UE-Etats Unis : entrée en vigueur de l’accord commercial mercredi

Selon un rapport réglementaire officiel de l’Union européenne, le volet européen de l’accord commercial conclu l’an dernier avec les États-Unis, qui prévoit la suppression des droits de douane sur de nombreux produits américains, entrera en vigueur le 1er juillet.
L’Union européenne précise que ces dispositions s’appliqueront du 1er juillet au 31 décembre 2029. Le rapport indique également que « le cas échéant, la Commission présentera, à l’issue d’une évaluation globale, une proposition législative visant à proroger la période d’application de ce règlement ».
En vertu de cet accord, l’Union européenne s’est engagée à supprimer les droits de douane sur les produits industriels américains et à accorder un accès préférentiel aux produits agricoles des États-Unis.
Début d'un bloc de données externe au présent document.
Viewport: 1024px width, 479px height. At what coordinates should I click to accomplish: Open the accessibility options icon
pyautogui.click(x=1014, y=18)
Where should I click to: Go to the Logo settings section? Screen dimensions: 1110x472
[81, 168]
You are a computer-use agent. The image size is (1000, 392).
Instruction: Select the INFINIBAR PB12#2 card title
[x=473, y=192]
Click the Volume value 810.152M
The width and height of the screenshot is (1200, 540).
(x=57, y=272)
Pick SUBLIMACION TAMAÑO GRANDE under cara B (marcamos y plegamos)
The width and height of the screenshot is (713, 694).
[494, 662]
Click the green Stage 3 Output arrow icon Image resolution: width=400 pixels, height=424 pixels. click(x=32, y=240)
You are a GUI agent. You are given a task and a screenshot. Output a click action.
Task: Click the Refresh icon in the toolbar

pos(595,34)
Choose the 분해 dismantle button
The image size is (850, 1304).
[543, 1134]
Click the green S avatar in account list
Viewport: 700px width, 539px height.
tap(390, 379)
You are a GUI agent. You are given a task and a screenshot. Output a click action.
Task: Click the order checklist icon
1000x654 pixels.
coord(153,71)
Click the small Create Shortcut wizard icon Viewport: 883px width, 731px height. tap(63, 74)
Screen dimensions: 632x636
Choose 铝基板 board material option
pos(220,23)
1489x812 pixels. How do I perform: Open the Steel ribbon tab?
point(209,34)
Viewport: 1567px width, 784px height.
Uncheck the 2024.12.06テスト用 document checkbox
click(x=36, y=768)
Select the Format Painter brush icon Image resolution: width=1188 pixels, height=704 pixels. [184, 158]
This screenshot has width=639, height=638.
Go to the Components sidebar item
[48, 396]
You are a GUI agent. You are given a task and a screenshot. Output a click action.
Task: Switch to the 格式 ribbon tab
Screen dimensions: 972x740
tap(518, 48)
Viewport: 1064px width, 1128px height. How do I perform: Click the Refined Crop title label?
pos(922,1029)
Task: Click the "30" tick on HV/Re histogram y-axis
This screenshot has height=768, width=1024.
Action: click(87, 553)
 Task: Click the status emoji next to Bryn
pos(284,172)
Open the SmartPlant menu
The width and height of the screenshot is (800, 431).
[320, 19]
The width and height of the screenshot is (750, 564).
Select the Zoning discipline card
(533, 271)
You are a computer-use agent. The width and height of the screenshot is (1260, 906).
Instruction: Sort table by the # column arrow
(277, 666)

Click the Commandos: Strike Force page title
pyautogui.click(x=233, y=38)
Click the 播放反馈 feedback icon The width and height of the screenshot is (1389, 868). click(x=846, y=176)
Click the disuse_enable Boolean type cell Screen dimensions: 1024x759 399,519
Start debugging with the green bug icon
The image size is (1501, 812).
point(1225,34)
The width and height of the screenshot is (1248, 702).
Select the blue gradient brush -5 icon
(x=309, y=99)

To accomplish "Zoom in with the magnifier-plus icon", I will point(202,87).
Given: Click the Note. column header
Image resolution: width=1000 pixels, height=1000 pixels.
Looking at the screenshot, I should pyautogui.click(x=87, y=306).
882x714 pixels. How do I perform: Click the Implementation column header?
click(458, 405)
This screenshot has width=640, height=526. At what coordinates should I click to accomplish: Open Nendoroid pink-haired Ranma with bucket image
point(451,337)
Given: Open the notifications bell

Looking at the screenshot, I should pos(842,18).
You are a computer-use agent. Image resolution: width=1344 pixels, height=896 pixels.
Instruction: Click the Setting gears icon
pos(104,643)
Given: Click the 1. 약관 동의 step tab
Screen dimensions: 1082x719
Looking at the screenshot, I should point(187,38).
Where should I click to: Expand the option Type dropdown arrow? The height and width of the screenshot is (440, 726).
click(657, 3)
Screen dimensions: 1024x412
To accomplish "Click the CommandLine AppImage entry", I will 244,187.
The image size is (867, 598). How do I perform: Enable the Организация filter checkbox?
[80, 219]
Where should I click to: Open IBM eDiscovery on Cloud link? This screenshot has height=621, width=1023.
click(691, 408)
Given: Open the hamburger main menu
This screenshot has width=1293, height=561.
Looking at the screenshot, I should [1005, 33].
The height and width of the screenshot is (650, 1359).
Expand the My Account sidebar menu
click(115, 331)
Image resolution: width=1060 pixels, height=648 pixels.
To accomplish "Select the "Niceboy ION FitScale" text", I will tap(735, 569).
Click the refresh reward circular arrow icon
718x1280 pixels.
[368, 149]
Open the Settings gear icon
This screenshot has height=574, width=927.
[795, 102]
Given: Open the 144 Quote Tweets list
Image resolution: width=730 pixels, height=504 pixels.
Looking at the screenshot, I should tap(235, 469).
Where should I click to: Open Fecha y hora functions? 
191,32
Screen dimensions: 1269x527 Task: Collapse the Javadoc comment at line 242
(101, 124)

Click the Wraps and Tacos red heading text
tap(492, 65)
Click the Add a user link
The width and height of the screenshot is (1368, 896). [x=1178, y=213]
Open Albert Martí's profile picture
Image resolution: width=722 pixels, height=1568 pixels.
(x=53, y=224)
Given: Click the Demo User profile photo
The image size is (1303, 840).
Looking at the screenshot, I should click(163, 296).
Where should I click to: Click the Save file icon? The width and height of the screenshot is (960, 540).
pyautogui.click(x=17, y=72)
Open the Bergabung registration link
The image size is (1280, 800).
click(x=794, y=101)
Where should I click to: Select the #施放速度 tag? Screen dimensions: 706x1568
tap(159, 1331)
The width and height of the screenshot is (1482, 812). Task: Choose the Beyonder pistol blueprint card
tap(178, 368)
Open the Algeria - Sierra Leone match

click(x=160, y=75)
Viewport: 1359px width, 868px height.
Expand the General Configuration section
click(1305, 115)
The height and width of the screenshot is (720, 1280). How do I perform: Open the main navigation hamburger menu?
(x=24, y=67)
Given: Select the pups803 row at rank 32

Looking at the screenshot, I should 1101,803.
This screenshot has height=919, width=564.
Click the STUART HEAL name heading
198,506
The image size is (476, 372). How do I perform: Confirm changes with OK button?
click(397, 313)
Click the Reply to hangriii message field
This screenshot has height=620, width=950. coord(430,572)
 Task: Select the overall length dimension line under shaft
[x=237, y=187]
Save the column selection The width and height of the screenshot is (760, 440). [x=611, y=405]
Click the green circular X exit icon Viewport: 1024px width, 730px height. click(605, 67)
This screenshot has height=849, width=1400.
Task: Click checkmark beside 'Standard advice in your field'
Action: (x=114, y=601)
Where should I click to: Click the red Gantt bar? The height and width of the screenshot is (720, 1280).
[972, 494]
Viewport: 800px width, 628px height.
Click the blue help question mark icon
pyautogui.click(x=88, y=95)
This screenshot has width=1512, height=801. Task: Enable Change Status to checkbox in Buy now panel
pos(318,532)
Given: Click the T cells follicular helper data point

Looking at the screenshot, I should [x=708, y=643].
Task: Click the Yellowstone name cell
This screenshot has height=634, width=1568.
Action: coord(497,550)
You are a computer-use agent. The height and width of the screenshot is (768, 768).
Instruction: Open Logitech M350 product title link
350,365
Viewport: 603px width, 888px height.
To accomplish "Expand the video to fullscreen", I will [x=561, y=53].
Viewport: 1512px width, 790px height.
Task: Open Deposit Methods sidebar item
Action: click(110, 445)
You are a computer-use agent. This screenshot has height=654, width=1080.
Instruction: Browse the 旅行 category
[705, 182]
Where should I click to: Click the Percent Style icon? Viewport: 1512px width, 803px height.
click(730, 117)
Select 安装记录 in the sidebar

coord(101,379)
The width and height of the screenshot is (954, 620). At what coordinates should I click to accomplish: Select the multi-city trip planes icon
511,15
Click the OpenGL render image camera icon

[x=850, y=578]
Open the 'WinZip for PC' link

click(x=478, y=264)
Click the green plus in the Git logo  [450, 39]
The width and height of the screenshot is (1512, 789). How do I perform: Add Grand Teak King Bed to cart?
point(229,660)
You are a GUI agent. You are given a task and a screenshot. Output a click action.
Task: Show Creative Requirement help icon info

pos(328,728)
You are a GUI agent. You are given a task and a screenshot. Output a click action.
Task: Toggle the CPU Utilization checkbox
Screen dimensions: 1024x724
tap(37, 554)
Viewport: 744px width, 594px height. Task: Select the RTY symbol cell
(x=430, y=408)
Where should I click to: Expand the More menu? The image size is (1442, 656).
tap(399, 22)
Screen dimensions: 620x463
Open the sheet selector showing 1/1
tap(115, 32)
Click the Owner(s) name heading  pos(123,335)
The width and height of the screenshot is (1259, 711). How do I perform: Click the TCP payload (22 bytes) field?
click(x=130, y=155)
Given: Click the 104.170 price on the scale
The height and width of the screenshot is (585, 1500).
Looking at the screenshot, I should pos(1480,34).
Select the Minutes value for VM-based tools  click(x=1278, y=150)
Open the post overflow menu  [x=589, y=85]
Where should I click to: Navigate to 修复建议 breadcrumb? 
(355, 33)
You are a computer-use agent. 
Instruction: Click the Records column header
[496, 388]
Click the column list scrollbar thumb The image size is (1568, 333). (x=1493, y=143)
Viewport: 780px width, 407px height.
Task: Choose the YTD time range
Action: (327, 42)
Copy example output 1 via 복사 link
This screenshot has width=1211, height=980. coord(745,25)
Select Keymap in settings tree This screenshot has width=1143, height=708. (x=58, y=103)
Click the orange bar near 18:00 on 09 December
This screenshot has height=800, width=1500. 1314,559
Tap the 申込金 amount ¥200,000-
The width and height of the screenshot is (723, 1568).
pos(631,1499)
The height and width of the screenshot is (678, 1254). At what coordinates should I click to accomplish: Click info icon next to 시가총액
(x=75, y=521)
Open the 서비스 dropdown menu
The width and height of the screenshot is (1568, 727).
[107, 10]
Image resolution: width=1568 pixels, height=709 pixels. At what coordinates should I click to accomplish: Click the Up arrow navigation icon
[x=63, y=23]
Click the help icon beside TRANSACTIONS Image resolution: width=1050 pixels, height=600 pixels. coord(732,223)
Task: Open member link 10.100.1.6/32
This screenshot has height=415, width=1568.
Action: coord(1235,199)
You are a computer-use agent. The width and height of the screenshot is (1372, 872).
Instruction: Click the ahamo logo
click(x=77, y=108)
La législation européenne encadrant cet accord expirera fin 2029 et comprend plusieurs garanties permettant à l’Union de suspendre ces concessions si les États-Unis ne respectent pas les dispositions de l’accord commercial.
L’entrée en vigueur de ce volet de l’accord intervient après plusieurs mois de négociations difficiles entre Bruxelles et Washington, engagées à la suite des menaces répétées de l’administration du président américain Donald Trump d’imposer des droits de douane élevés sur les exportations européennes, dans le cadre de sa politique commerciale protectionniste visant à rééquilibrer la balance commerciale des États-Unis avec leurs principaux partenaires.
L’Union européenne, qui regroupe 27 États membres et constitue l’un des plus importants blocs économiques au monde, a cherché à éviter une guerre commerciale généralisée avec les États-Unis, son principal partenaire commercial, en consentant à des concessions tarifaires sur les produits industriels, en contrepartie de garanties visant à préserver les intérêts de certains secteurs européens sensibles, notamment l’agriculture et l’industrie agroalimentaire.
L’accord suscite toutefois un débat au sein de l’Union européenne. Ses détracteurs estiment qu’il accorde d’importants avantages aux États-Unis sans contreparties suffisantes, tandis que ses partisans le considèrent comme l’option la moins préjudiciable pour éviter une escalade commerciale susceptible d’affecter davantage des économies européennes déjà fragilisées. Le mécanisme de suspension des concessions, prévu par la législation européenne, demeure ainsi un moyen de pression dont dispose Bruxelles en cas de non-respect par Washington de ses engagements.